Monday, February 9, 2015

What I learned about writing The Sword From The Sea

 
I broke the rules with The Sword From The Sea. It's just over 5200 words, and according to the rules it has to be between 4500 - 5000.

My previous 2 stories in the sequence, The Iron Casque and The Gate In The Void, both came in at 7500+ in their drafts. I worked hard to slash the word count down to 5000 for both of them. Although it was tough I succeeded, and the stories were stronger because of it - it forced me to look at extraneous plot choices and indulgent passages.

 With The Sword From The Sea, I didn't cut it below 5000. I tightened up everything I could but there just wasn't the fat in there that the other two had. I couldn't keep cutting without removing vital pieces of plot structure.
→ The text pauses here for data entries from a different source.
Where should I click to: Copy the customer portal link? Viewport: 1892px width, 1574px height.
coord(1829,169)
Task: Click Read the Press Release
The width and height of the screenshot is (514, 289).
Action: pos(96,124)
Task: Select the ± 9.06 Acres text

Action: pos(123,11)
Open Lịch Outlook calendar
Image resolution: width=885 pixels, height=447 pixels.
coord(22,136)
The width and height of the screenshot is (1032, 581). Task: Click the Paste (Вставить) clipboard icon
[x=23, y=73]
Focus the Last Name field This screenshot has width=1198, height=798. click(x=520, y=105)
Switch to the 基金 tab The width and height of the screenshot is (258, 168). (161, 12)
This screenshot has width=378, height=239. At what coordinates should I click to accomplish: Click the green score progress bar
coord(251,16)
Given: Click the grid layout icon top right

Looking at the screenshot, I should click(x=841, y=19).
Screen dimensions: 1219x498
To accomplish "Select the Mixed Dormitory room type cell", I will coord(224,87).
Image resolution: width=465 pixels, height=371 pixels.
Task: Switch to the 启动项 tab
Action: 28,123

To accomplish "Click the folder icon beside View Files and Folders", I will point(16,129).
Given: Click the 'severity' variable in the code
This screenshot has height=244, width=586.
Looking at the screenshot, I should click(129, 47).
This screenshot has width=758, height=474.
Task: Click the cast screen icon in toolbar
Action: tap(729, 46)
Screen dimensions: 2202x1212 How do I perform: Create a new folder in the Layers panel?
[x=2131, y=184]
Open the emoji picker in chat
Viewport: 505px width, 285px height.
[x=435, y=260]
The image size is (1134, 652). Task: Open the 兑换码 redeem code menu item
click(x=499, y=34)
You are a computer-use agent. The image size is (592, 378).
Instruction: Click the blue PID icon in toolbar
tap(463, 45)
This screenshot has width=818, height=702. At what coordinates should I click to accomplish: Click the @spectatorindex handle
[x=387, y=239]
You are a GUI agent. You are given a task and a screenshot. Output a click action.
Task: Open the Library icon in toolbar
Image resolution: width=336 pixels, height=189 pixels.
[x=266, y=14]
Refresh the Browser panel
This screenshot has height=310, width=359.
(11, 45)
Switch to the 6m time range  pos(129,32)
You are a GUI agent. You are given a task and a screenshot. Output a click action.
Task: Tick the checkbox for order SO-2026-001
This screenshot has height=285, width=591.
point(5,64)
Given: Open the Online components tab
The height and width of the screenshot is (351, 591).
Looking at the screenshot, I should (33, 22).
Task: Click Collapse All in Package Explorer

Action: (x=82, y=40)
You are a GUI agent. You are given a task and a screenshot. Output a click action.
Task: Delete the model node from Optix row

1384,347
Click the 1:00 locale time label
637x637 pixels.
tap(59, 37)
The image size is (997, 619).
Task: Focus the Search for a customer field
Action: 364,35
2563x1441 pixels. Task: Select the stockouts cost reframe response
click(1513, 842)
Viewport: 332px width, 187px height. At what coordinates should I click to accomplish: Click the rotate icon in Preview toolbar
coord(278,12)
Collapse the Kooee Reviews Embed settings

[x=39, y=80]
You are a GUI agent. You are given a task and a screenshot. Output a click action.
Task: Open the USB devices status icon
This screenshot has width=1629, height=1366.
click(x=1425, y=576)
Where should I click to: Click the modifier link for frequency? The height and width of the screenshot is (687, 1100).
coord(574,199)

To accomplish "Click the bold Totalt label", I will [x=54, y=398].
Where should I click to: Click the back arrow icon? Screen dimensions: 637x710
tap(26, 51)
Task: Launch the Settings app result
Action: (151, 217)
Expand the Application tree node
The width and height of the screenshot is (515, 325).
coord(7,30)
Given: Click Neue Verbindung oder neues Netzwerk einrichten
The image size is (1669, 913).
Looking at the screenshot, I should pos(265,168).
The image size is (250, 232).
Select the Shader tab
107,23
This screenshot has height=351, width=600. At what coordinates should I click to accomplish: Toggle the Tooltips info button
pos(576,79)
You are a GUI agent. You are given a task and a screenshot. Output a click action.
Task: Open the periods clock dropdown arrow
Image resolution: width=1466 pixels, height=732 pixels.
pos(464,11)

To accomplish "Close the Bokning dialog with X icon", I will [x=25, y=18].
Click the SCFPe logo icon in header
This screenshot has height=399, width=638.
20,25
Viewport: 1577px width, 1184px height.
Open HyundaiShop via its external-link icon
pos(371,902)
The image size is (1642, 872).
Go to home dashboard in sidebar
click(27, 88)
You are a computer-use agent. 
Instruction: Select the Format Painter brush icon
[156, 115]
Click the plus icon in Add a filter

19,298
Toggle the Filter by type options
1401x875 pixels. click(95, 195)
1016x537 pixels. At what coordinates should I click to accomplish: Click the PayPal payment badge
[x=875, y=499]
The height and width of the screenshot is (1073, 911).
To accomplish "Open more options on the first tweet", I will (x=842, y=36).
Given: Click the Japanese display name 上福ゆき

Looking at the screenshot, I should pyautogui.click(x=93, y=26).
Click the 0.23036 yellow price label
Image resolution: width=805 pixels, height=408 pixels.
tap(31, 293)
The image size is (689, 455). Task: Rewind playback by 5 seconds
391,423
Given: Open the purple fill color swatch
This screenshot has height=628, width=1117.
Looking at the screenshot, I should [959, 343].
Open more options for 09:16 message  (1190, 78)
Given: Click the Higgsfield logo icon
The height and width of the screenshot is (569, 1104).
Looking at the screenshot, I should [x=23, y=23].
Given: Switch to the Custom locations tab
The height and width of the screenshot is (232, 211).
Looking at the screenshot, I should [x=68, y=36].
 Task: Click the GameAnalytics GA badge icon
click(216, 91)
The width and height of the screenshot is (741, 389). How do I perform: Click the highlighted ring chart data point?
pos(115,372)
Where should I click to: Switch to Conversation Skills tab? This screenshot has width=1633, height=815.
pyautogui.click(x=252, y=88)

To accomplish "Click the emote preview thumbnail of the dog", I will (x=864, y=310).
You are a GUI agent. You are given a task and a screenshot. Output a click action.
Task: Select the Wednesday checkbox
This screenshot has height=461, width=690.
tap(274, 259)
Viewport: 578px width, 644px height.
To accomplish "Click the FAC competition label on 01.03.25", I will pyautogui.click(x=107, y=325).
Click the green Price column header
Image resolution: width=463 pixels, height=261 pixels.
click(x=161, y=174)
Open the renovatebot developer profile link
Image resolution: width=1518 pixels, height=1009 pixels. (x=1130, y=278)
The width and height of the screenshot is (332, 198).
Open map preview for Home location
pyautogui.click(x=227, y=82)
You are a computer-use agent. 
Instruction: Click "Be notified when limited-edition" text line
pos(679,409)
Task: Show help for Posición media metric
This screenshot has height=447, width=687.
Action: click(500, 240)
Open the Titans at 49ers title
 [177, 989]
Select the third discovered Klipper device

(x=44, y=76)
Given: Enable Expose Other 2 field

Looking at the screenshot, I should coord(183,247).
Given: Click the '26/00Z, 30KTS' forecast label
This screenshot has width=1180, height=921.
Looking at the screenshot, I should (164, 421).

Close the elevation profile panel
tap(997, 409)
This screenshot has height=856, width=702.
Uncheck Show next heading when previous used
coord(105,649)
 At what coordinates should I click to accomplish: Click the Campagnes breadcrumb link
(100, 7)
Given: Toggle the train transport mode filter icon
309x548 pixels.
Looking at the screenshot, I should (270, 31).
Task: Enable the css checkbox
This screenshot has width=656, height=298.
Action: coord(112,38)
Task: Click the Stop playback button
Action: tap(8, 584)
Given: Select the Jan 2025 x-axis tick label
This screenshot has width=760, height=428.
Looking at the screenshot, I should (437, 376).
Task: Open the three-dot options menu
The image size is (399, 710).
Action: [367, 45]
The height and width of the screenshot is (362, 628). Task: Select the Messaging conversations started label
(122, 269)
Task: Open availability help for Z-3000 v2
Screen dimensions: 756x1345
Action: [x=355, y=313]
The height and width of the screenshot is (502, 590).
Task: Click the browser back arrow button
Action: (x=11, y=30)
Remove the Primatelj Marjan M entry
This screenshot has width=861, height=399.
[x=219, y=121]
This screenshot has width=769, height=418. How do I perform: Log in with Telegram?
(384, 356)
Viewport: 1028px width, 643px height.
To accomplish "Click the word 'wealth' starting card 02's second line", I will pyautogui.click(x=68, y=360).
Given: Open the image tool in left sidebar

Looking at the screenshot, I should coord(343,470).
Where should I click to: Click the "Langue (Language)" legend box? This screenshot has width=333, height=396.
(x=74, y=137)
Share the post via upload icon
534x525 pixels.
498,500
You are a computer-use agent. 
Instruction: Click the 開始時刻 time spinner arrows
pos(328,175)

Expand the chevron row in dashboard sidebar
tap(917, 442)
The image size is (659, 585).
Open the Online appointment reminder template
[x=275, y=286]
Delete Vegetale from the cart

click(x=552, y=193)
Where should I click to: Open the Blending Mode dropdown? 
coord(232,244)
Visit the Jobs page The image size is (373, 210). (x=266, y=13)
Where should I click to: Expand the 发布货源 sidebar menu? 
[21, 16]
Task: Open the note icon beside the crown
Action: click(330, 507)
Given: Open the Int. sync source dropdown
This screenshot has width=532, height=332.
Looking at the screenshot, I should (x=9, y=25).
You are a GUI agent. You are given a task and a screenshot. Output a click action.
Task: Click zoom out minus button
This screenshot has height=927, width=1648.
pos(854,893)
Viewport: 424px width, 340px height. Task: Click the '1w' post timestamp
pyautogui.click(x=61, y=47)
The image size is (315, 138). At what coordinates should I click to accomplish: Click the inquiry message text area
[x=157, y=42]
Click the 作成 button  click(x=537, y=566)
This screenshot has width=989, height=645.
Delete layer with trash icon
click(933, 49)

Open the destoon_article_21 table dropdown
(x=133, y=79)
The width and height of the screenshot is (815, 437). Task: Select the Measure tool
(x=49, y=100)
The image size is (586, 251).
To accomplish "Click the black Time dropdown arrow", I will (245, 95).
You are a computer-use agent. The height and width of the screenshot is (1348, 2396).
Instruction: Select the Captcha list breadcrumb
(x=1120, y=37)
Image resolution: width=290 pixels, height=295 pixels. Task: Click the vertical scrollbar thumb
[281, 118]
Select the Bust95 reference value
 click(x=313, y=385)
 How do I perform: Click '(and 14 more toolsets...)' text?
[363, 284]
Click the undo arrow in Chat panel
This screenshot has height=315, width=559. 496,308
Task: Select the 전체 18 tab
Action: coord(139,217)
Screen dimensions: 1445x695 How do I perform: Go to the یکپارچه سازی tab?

Some years ago I wrote a novella called Brand Of Cirgyl of around 23,000 words. I later decided it had to be under 20,000. I attacked it ruthlessly over about a dozen rewrites. At the end I'd taken out so much that it was essentially gibberish. I realized I'd broken it, although not how or why, and left it to gather dust. It never got under 20,000 words.

So in The Sword From The Sea, when I couldn't take out any more plot-related elements, and I realized I'd reached the limit on how much style and setting I could remove without maiming what I'd left behind, I stopped. I could feel that I was close to the edge of the precipice that had caused Brand's demise. The Sword From The Sea was 5200 words, which broke the rules (but left, I hoped, my story intact) and promised my self that I'd do the next story in 4800 words.

By now The Burning Sand is done. It came in at 4500 words.